• [WORK ORDER] Each record in the listing below is to be duplicated exactly.

Start of PROVIDED RECORDS

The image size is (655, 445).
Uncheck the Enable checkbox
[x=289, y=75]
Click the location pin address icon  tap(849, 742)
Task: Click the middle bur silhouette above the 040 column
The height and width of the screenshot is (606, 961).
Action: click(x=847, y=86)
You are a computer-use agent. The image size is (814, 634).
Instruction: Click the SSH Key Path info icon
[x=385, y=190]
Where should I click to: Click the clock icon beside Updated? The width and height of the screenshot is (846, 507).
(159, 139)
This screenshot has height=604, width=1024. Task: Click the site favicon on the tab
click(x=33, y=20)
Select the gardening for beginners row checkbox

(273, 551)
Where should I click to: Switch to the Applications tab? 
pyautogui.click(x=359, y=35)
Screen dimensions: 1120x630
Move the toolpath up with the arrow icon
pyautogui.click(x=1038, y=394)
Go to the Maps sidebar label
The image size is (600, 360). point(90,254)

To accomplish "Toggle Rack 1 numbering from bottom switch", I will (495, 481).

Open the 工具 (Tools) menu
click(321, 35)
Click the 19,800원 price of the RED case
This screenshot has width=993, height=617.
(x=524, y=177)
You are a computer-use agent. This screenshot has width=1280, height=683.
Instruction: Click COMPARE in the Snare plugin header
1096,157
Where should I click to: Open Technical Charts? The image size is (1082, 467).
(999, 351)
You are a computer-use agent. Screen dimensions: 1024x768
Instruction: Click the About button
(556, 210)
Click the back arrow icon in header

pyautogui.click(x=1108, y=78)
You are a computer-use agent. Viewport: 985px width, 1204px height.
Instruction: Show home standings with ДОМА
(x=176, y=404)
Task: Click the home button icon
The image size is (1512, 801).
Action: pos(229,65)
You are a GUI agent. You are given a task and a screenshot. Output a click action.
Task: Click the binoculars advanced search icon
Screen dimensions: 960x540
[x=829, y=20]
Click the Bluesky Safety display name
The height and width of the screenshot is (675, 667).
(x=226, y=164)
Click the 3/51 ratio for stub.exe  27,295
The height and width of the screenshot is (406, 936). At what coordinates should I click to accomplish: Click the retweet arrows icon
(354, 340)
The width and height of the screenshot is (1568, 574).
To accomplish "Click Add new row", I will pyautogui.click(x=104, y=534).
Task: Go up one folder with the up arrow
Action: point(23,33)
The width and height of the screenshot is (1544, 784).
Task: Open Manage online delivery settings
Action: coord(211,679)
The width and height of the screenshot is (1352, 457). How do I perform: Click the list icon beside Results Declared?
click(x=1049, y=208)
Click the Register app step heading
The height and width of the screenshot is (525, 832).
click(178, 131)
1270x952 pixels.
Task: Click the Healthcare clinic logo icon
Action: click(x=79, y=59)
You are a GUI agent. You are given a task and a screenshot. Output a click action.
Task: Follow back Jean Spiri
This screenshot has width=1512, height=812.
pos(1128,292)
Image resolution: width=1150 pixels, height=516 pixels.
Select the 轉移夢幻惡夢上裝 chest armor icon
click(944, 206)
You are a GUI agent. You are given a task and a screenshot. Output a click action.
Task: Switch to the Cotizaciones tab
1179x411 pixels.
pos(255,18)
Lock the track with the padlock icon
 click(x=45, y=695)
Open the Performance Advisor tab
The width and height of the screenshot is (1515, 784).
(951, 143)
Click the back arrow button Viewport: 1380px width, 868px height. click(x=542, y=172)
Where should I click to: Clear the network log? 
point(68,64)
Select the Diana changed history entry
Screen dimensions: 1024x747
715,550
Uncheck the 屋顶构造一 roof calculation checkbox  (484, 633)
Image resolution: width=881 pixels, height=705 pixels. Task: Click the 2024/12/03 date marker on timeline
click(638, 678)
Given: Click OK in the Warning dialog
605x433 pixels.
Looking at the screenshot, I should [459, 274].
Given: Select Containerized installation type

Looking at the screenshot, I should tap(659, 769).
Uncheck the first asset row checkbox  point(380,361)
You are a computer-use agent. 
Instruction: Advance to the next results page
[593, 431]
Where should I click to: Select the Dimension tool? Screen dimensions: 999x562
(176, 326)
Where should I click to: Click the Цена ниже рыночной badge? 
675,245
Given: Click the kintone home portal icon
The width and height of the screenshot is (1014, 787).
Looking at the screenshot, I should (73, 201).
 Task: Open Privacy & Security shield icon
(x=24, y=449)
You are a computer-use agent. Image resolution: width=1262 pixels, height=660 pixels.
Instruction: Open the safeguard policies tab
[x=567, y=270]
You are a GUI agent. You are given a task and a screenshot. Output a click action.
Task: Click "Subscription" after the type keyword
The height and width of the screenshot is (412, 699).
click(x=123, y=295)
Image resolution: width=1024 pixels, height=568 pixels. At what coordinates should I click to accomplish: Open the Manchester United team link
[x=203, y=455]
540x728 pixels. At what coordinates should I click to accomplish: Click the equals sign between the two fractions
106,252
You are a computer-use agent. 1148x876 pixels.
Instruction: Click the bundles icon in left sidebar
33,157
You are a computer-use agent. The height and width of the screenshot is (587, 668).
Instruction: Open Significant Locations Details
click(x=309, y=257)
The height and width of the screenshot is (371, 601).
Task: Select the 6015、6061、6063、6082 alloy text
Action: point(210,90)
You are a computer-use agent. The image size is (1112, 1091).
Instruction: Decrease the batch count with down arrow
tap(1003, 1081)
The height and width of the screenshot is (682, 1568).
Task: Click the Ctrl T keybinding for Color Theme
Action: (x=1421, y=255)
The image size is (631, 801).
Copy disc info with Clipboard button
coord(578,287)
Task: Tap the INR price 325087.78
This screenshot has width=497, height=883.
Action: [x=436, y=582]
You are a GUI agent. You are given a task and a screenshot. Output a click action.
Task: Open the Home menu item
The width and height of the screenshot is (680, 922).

End of PROVIDED RECORDS

• [PROBLEM SOLUTION]
The image size is (655, 445).
Uncheck the Enable checkbox
[x=289, y=75]
Click the location pin address icon  tap(849, 742)
Task: Click the middle bur silhouette above the 040 column
The height and width of the screenshot is (606, 961).
Action: click(x=847, y=86)
You are a computer-use agent. The image size is (814, 634).
Instruction: Click the SSH Key Path info icon
[x=385, y=190]
Where should I click to: Click the clock icon beside Updated? The width and height of the screenshot is (846, 507).
(159, 139)
This screenshot has height=604, width=1024. Task: Click the site favicon on the tab
click(x=33, y=20)
Select the gardening for beginners row checkbox

(273, 551)
Where should I click to: Switch to the Applications tab? 
pyautogui.click(x=359, y=35)
Screen dimensions: 1120x630
Move the toolpath up with the arrow icon
pyautogui.click(x=1038, y=394)
Go to the Maps sidebar label
The image size is (600, 360). point(90,254)

To accomplish "Toggle Rack 1 numbering from bottom switch", I will (495, 481).

Open the 工具 (Tools) menu
click(321, 35)
Click the 19,800원 price of the RED case
This screenshot has width=993, height=617.
(x=524, y=177)
You are a computer-use agent. This screenshot has width=1280, height=683.
Instruction: Click COMPARE in the Snare plugin header
1096,157
Where should I click to: Open Technical Charts? The image size is (1082, 467).
(999, 351)
You are a computer-use agent. Screen dimensions: 1024x768
Instruction: Click the About button
(556, 210)
Click the back arrow icon in header

pyautogui.click(x=1108, y=78)
You are a computer-use agent. Viewport: 985px width, 1204px height.
Instruction: Show home standings with ДОМА
(x=176, y=404)
Task: Click the home button icon
The image size is (1512, 801).
Action: pos(229,65)
You are a GUI agent. You are given a task and a screenshot. Output a click action.
Task: Click the binoculars advanced search icon
Screen dimensions: 960x540
[x=829, y=20]
Click the Bluesky Safety display name
The height and width of the screenshot is (675, 667).
(x=226, y=164)
Click the 3/51 ratio for stub.exe  27,295
The height and width of the screenshot is (406, 936). At what coordinates should I click to accomplish: Click the retweet arrows icon
(354, 340)
The width and height of the screenshot is (1568, 574).
To accomplish "Click Add new row", I will pyautogui.click(x=104, y=534).
Task: Go up one folder with the up arrow
Action: point(23,33)
The width and height of the screenshot is (1544, 784).
Task: Open Manage online delivery settings
Action: coord(211,679)
The width and height of the screenshot is (1352, 457). How do I perform: Click the list icon beside Results Declared?
click(x=1049, y=208)
Click the Register app step heading
The height and width of the screenshot is (525, 832).
click(178, 131)
1270x952 pixels.
Task: Click the Healthcare clinic logo icon
Action: click(x=79, y=59)
You are a GUI agent. You are given a task and a screenshot. Output a click action.
Task: Follow back Jean Spiri
This screenshot has width=1512, height=812.
pos(1128,292)
Image resolution: width=1150 pixels, height=516 pixels.
Select the 轉移夢幻惡夢上裝 chest armor icon
click(944, 206)
You are a GUI agent. You are given a task and a screenshot. Output a click action.
Task: Switch to the Cotizaciones tab
1179x411 pixels.
pos(255,18)
Lock the track with the padlock icon
 click(x=45, y=695)
Open the Performance Advisor tab
The width and height of the screenshot is (1515, 784).
(951, 143)
Click the back arrow button Viewport: 1380px width, 868px height. click(x=542, y=172)
Where should I click to: Clear the network log? 
point(68,64)
Select the Diana changed history entry
Screen dimensions: 1024x747
715,550
Uncheck the 屋顶构造一 roof calculation checkbox  (484, 633)
Image resolution: width=881 pixels, height=705 pixels. Task: Click the 2024/12/03 date marker on timeline
click(638, 678)
Given: Click OK in the Warning dialog
605x433 pixels.
Looking at the screenshot, I should [459, 274].
Given: Select Containerized installation type

Looking at the screenshot, I should tap(659, 769).
Uncheck the first asset row checkbox  point(380,361)
You are a computer-use agent. 
Instruction: Advance to the next results page
[593, 431]
Where should I click to: Select the Dimension tool? Screen dimensions: 999x562
(176, 326)
Where should I click to: Click the Цена ниже рыночной badge? 
675,245
Given: Click the kintone home portal icon
The width and height of the screenshot is (1014, 787).
Looking at the screenshot, I should (73, 201).
 Task: Open Privacy & Security shield icon
(x=24, y=449)
You are a computer-use agent. Image resolution: width=1262 pixels, height=660 pixels.
Instruction: Open the safeguard policies tab
[x=567, y=270]
You are a GUI agent. You are given a task and a screenshot. Output a click action.
Task: Click "Subscription" after the type keyword
The height and width of the screenshot is (412, 699).
click(x=123, y=295)
Image resolution: width=1024 pixels, height=568 pixels. At what coordinates should I click to accomplish: Open the Manchester United team link
[x=203, y=455]
540x728 pixels. At what coordinates should I click to accomplish: Click the equals sign between the two fractions
106,252
You are a computer-use agent. 1148x876 pixels.
Instruction: Click the bundles icon in left sidebar
33,157
You are a computer-use agent. The height and width of the screenshot is (587, 668).
Instruction: Open Significant Locations Details
click(x=309, y=257)
The height and width of the screenshot is (371, 601).
Task: Select the 6015、6061、6063、6082 alloy text
Action: point(210,90)
You are a computer-use agent. The image size is (1112, 1091).
Instruction: Decrease the batch count with down arrow
tap(1003, 1081)
The height and width of the screenshot is (682, 1568).
Task: Click the Ctrl T keybinding for Color Theme
Action: (x=1421, y=255)
The image size is (631, 801).
Copy disc info with Clipboard button
coord(578,287)
Task: Tap the INR price 325087.78
This screenshot has width=497, height=883.
Action: [x=436, y=582]
You are a GUI agent. You are given a task and a screenshot. Output a click action.
Task: Open the Home menu item
The width and height of the screenshot is (680, 922).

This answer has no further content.